Extracted records =>
"""

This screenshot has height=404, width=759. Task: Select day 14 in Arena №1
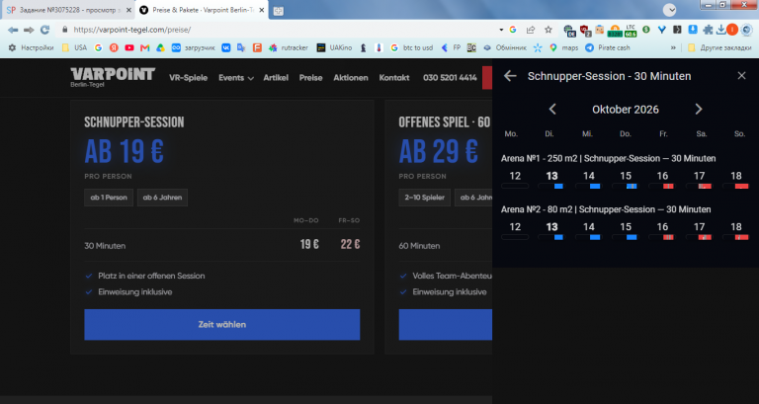pyautogui.click(x=589, y=179)
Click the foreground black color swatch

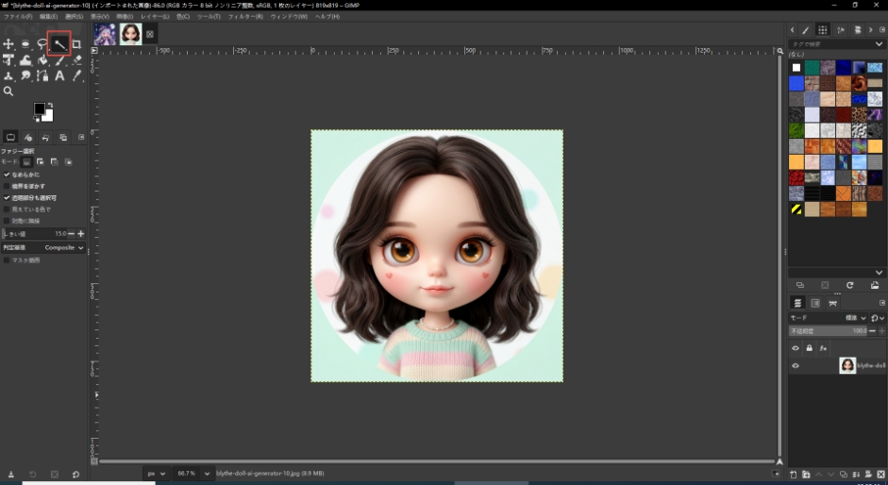(40, 109)
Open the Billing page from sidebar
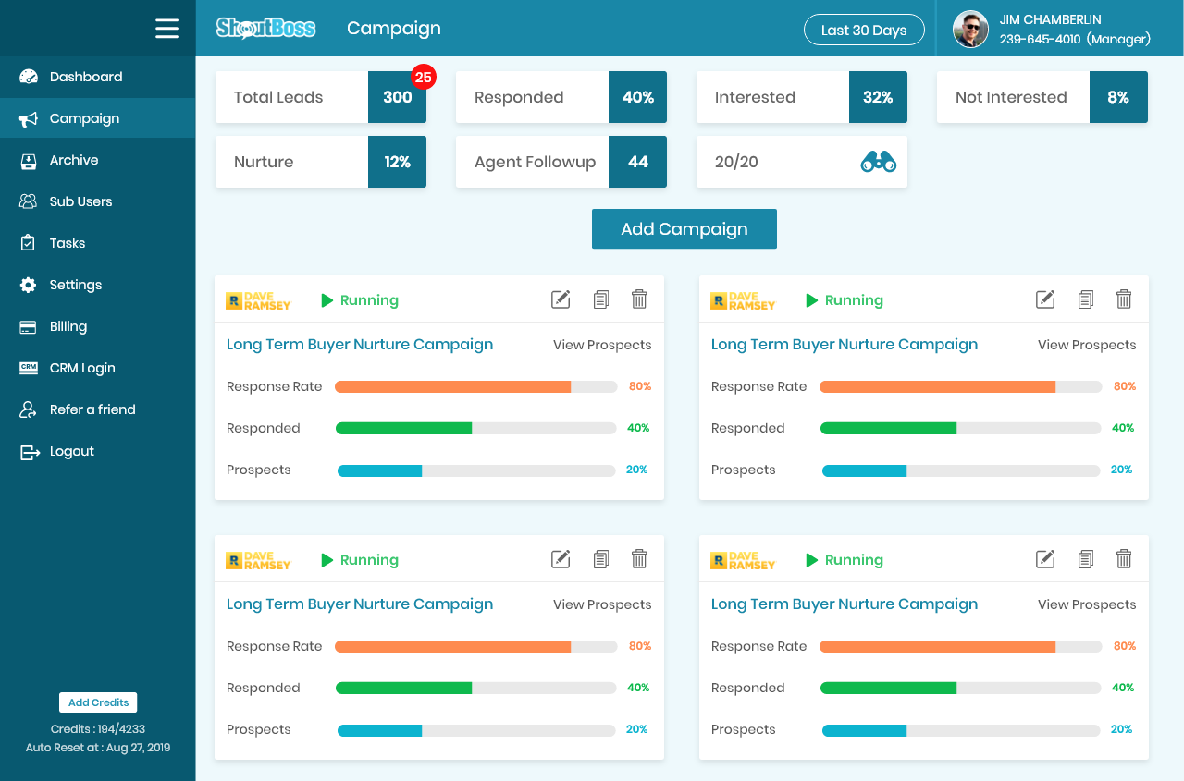 [68, 326]
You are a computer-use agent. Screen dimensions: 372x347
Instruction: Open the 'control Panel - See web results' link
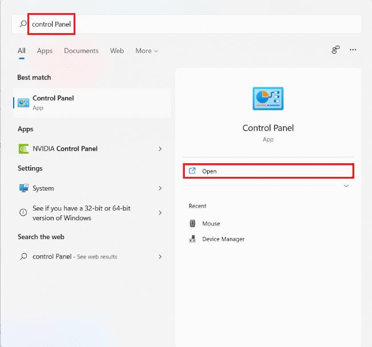[75, 257]
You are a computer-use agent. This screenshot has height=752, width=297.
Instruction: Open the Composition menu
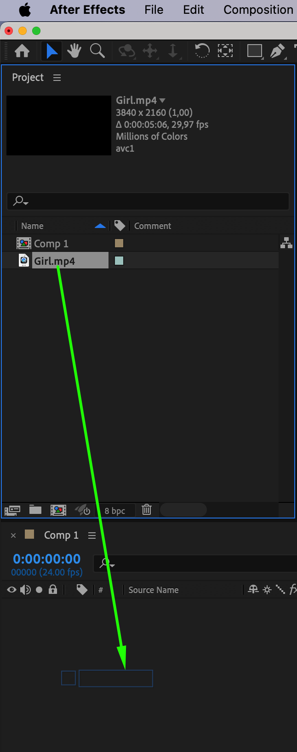(x=258, y=10)
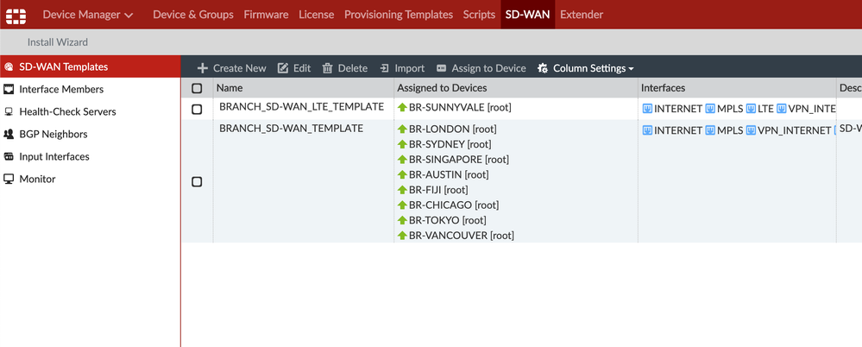Click the Fortinet logo icon
The image size is (862, 347).
(16, 15)
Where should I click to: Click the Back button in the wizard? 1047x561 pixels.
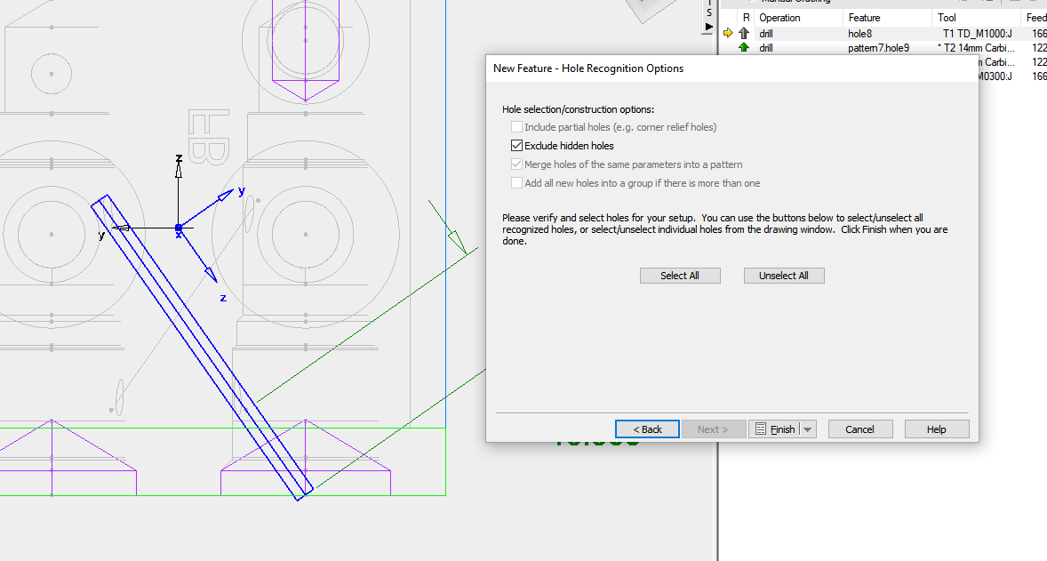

"""

Task item =>
Without the pictures, transcribe the lines from the one containing "Instruction: Open the 'control" through the end of the data, exactly and only those.

Exercise answer =>
Instruction: Open the 'control Panel - See web results' link
[75, 257]
You are a computer-use agent. This screenshot has height=752, width=297.
Instruction: Open the Composition menu
(x=258, y=10)
Click the Fortinet logo icon
The image size is (862, 347).
(16, 15)
Where should I click to: Click the Back button in the wizard? 1047x561 pixels.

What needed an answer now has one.